**RECORD EXCERPTS:**
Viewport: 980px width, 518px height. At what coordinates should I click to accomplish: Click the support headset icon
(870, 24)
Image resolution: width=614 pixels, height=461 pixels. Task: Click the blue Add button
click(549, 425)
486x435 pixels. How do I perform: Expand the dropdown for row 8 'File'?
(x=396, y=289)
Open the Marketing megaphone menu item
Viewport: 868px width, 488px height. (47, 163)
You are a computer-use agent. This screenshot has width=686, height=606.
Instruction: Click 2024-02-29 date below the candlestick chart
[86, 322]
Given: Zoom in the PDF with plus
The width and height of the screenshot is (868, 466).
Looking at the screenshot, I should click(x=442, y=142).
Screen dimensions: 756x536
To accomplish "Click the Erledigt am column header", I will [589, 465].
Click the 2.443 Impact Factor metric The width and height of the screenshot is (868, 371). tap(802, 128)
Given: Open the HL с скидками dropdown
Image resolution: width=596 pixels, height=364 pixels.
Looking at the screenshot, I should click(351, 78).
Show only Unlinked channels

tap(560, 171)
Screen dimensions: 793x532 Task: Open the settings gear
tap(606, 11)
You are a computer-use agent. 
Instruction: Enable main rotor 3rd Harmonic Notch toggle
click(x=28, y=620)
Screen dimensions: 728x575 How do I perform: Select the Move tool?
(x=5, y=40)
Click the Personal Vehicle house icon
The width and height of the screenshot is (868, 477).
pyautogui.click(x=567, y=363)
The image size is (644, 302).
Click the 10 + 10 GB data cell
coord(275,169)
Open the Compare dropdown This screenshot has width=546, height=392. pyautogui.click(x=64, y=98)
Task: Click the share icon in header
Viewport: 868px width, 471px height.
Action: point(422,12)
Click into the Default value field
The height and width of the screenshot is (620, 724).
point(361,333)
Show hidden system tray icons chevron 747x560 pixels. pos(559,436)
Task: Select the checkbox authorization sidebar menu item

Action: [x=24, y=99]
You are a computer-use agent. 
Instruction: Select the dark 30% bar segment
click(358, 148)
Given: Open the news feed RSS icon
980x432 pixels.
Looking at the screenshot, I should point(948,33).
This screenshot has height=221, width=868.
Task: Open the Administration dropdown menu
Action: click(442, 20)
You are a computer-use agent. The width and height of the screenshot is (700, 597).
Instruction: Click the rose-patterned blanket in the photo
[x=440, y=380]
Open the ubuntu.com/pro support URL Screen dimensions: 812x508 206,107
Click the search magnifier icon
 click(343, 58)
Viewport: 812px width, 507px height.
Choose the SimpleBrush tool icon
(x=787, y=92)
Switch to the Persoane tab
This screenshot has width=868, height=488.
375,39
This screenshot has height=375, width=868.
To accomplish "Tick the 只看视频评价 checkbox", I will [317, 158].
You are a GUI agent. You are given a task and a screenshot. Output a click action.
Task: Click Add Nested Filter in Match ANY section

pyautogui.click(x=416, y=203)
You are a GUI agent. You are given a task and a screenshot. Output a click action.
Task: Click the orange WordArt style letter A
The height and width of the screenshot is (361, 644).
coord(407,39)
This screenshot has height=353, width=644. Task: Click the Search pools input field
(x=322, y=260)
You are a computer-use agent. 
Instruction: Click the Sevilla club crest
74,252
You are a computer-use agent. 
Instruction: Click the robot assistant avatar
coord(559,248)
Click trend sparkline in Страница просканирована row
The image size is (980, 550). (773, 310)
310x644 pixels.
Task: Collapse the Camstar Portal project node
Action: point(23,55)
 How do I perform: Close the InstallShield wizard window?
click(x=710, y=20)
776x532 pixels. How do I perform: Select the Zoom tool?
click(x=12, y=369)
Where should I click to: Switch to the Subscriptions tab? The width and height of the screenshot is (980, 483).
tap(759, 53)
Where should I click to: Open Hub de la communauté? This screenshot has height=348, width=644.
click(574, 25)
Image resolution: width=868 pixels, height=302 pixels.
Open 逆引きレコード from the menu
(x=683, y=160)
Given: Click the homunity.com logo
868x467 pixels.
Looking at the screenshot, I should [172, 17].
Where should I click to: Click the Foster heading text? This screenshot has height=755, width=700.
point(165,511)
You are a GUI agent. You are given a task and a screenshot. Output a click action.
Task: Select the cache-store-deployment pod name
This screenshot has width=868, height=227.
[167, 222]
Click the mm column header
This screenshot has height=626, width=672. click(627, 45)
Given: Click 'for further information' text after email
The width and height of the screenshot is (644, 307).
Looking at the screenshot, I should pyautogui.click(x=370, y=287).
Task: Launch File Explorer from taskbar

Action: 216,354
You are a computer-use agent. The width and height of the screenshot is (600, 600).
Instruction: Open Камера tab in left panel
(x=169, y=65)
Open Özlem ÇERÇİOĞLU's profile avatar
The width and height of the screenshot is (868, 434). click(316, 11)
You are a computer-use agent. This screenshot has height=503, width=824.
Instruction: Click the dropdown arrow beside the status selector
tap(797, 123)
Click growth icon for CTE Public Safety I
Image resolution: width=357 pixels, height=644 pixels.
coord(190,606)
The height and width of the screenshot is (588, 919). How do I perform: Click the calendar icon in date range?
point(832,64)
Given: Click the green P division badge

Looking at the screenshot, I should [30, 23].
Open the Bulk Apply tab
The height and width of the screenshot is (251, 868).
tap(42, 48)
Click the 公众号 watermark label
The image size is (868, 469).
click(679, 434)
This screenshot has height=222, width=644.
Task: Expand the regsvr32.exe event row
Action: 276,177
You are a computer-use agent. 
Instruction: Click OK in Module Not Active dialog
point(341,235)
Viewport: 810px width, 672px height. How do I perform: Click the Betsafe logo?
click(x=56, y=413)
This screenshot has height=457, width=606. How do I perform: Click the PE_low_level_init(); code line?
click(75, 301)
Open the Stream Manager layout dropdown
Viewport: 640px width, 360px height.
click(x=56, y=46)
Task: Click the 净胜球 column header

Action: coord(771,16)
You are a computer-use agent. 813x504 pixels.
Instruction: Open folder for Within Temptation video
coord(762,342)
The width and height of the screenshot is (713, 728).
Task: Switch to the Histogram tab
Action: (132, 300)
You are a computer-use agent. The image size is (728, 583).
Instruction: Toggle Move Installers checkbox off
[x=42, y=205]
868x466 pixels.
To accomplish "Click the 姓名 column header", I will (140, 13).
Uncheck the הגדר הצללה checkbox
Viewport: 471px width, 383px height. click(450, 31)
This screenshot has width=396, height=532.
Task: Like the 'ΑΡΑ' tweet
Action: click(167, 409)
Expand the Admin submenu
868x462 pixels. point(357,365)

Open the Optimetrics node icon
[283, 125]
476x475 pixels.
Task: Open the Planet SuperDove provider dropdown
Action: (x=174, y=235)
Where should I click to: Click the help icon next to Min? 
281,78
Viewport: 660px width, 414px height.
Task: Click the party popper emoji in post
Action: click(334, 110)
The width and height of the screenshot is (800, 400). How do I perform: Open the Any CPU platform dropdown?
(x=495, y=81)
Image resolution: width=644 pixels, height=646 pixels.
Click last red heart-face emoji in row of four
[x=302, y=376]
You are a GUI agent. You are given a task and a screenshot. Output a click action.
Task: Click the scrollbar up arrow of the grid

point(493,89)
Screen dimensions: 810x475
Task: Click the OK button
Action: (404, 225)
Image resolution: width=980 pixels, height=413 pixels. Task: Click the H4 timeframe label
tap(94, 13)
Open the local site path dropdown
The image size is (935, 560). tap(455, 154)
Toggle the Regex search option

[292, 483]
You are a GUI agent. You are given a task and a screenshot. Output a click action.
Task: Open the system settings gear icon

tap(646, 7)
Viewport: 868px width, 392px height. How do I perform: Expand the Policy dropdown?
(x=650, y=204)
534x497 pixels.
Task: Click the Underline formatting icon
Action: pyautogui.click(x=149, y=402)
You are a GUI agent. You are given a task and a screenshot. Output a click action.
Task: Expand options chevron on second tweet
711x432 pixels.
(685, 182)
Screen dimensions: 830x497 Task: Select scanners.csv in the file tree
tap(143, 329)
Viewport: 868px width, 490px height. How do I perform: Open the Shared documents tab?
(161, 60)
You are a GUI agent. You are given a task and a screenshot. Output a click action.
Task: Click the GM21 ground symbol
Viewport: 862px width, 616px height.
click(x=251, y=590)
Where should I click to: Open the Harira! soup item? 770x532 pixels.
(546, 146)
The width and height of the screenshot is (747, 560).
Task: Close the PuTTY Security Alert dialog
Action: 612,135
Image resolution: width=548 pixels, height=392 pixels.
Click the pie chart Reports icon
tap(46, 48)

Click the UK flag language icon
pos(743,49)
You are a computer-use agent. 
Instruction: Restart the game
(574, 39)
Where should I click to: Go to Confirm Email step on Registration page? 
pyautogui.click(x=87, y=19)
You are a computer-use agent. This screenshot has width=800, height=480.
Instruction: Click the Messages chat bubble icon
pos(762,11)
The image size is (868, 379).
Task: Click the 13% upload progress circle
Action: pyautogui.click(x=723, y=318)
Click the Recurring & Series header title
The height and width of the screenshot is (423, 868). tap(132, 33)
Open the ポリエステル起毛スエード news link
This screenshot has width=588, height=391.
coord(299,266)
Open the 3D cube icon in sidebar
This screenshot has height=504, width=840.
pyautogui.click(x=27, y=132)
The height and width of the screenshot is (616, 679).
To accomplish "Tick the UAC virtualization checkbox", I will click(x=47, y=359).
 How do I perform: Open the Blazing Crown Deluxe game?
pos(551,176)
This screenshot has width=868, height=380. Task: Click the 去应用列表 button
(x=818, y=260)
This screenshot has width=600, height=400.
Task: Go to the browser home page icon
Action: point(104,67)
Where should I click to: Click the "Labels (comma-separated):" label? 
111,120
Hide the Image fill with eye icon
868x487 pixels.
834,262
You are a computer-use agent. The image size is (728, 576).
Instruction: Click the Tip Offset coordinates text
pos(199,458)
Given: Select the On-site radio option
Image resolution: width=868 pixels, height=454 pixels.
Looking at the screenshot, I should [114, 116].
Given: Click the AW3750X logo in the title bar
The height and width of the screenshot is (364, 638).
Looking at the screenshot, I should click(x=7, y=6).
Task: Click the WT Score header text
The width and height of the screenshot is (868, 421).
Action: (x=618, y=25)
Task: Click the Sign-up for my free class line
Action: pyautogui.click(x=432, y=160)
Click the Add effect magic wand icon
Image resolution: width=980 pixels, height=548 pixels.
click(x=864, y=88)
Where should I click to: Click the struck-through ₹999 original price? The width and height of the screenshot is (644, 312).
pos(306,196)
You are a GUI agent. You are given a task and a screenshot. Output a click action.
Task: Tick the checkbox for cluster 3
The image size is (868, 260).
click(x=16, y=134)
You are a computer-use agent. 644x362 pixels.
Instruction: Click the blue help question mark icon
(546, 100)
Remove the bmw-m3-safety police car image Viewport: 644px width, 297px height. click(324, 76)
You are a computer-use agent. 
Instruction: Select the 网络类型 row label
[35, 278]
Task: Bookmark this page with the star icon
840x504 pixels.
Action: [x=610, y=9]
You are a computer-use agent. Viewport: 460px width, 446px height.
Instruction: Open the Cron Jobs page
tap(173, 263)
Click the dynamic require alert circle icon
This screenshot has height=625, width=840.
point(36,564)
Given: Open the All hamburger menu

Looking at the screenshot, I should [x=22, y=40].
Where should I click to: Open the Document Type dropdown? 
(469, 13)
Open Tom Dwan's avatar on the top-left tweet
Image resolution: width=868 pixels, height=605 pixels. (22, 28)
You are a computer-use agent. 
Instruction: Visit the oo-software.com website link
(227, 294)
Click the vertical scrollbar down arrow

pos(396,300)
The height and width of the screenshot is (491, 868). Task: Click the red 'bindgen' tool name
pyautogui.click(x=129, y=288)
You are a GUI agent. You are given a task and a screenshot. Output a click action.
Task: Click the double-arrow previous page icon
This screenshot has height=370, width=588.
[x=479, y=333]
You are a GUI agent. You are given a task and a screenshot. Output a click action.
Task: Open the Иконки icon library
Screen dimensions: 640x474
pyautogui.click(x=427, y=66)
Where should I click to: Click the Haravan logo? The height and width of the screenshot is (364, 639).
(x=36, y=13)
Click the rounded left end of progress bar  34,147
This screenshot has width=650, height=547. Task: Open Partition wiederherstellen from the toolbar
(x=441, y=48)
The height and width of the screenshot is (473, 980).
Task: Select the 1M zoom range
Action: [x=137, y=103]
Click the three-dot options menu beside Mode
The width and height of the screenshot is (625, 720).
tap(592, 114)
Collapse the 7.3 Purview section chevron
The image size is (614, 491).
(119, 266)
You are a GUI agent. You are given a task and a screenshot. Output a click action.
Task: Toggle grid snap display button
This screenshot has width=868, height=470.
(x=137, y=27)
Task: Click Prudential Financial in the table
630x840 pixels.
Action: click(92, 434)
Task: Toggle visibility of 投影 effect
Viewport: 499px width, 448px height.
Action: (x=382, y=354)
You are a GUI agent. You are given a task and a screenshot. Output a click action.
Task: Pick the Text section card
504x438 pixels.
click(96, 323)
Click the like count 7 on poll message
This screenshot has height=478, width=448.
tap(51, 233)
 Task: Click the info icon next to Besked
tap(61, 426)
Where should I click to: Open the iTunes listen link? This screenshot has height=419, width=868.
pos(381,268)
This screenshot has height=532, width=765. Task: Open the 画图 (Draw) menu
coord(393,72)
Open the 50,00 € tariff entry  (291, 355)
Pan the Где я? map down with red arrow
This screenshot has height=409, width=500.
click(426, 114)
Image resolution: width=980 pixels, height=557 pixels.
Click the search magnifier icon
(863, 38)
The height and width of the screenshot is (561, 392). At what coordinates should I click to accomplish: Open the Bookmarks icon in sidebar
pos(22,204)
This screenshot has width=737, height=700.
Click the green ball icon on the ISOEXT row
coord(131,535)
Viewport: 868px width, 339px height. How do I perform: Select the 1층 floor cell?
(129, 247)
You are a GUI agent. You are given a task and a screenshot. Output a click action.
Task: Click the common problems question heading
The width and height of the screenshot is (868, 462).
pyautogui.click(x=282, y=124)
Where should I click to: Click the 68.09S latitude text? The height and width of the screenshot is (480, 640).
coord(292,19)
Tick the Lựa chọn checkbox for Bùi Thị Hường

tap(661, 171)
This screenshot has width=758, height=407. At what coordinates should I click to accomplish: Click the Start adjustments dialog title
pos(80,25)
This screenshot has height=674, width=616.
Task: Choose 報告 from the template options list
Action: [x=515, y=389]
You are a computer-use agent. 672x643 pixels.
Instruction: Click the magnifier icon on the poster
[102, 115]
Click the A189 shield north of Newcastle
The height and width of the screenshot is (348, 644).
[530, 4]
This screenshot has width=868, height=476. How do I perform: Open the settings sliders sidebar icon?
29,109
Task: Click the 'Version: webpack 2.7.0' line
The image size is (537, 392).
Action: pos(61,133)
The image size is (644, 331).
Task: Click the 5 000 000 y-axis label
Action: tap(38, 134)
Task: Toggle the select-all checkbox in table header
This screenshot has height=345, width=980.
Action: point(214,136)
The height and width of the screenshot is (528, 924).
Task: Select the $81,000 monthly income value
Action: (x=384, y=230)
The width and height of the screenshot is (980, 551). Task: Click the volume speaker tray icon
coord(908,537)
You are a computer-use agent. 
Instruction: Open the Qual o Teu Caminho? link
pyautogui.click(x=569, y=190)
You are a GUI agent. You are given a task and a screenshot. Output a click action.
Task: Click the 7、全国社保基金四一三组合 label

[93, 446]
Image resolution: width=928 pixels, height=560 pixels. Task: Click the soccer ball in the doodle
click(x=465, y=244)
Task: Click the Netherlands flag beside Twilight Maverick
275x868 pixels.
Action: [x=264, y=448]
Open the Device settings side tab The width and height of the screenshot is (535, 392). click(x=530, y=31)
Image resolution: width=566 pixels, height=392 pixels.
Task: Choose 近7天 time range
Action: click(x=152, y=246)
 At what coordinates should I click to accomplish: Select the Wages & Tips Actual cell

**TRY IT:** Out of the material above, gather each line where "news" appears.

**RESPONSE:**
Given: Open the news feed RSS icon
Open the ポリエステル起毛スエード news link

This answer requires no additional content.